- What the task requires: The expected output is exactly the lines below, starting at the line with "Where should I click to: Click the 적립" and ending at the line with "Click the 'value: SingingCharacter.jefferson'", both included; no other line belongs in it.

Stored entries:
* * *

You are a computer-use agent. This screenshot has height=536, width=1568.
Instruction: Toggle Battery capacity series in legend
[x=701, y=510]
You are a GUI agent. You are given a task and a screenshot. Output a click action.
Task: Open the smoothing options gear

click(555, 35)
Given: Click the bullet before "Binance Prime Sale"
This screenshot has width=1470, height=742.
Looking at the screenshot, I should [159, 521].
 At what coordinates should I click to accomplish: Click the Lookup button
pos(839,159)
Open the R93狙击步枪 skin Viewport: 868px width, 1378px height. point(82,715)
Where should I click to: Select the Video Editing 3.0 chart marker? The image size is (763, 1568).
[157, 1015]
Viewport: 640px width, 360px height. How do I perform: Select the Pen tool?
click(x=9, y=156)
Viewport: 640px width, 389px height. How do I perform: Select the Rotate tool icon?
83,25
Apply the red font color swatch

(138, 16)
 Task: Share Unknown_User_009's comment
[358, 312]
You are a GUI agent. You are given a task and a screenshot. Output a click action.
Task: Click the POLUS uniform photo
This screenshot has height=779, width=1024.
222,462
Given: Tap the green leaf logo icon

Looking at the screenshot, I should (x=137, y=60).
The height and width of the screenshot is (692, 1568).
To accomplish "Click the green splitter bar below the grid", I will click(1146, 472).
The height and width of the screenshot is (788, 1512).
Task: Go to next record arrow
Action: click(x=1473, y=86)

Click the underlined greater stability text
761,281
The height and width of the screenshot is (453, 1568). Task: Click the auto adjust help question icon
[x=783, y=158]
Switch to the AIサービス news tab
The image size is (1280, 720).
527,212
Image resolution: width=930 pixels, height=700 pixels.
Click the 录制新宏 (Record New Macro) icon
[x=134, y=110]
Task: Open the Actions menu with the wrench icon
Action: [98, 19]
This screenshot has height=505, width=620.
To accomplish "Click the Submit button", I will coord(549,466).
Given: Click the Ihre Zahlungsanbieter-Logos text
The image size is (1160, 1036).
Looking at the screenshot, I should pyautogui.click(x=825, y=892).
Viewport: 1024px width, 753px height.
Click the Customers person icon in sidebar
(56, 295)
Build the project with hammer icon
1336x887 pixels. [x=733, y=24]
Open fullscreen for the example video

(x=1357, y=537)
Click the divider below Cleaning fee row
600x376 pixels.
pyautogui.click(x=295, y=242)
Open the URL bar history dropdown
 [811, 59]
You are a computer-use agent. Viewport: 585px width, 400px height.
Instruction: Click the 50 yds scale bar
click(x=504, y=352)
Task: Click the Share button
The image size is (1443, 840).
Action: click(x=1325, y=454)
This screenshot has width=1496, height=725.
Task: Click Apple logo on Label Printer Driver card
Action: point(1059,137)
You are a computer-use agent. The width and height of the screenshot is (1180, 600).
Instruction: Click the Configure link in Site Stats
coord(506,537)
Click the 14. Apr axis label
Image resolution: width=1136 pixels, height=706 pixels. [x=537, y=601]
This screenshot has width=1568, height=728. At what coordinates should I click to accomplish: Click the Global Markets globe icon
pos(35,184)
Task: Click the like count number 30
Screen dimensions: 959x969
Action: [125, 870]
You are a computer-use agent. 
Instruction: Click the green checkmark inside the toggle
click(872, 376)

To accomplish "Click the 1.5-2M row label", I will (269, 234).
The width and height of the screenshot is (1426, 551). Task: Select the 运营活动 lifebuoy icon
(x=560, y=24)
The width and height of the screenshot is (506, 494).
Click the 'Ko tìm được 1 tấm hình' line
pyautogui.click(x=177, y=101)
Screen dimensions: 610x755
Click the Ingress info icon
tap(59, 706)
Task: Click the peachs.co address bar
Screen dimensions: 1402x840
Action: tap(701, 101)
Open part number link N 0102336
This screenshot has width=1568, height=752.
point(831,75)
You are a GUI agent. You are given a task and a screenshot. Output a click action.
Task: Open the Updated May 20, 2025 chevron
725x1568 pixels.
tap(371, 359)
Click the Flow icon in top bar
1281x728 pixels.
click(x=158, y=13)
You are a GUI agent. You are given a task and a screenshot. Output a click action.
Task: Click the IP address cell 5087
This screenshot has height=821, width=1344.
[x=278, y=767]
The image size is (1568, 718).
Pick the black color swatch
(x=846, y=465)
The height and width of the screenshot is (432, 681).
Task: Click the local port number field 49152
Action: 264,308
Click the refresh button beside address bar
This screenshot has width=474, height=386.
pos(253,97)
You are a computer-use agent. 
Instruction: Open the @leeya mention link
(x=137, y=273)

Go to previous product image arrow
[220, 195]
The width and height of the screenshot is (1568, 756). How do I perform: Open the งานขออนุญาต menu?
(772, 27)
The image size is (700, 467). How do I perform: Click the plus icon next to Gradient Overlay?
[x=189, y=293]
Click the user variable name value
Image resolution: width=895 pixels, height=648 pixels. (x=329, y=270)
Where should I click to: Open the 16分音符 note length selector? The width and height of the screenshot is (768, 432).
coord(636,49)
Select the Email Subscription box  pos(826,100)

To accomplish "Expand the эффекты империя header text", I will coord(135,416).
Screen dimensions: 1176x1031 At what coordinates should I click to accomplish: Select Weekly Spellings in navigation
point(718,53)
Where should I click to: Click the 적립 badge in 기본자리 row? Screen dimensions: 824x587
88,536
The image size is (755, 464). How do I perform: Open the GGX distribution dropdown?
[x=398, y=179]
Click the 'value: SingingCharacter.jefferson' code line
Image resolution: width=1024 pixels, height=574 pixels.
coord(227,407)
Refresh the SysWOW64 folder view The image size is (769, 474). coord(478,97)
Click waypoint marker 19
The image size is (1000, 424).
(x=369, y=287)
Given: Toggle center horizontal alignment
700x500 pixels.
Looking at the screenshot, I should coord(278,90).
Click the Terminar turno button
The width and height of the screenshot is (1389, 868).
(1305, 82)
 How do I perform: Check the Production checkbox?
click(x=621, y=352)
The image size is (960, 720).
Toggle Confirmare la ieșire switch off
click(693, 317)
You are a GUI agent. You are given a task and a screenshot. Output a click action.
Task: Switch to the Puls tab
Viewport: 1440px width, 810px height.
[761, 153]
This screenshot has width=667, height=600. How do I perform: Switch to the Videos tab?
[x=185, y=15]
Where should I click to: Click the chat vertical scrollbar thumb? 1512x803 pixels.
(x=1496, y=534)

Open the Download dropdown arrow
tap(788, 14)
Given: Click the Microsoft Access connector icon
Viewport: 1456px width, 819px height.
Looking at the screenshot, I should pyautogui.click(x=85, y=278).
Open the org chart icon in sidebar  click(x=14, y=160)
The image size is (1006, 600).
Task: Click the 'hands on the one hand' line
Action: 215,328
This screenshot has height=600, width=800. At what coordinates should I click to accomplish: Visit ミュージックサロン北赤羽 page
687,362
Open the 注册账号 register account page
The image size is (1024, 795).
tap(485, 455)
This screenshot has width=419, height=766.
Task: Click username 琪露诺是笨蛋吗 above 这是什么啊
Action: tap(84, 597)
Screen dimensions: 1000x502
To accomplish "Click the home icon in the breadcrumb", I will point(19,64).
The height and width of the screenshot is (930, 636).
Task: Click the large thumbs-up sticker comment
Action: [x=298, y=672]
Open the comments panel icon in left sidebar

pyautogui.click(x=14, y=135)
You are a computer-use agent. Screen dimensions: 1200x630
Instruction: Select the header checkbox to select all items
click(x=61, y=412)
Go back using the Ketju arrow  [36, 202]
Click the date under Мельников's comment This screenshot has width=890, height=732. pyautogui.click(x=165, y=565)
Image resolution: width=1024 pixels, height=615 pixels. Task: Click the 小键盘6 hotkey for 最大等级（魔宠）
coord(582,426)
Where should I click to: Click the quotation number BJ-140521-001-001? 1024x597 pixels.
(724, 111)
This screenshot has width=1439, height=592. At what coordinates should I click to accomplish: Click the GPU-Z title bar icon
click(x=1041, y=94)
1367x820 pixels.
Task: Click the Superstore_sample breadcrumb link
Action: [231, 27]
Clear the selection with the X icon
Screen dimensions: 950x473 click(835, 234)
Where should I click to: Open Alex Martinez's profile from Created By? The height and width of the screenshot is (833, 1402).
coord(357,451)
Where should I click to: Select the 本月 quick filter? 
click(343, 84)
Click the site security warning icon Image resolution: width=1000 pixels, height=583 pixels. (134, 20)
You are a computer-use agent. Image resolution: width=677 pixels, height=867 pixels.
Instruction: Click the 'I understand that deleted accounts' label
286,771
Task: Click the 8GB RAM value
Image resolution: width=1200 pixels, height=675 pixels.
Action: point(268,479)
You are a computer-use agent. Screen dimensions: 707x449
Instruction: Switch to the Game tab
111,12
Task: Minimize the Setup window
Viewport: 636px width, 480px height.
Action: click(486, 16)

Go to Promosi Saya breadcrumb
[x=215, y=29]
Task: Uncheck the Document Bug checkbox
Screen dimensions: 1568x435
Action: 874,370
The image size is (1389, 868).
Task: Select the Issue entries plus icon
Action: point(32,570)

* * *

- Answer space:
Where should I click to: Click the 적립 badge in 기본자리 row? Screen dimensions: 824x587
88,536
The image size is (755, 464). How do I perform: Open the GGX distribution dropdown?
[x=398, y=179]
Click the 'value: SingingCharacter.jefferson' code line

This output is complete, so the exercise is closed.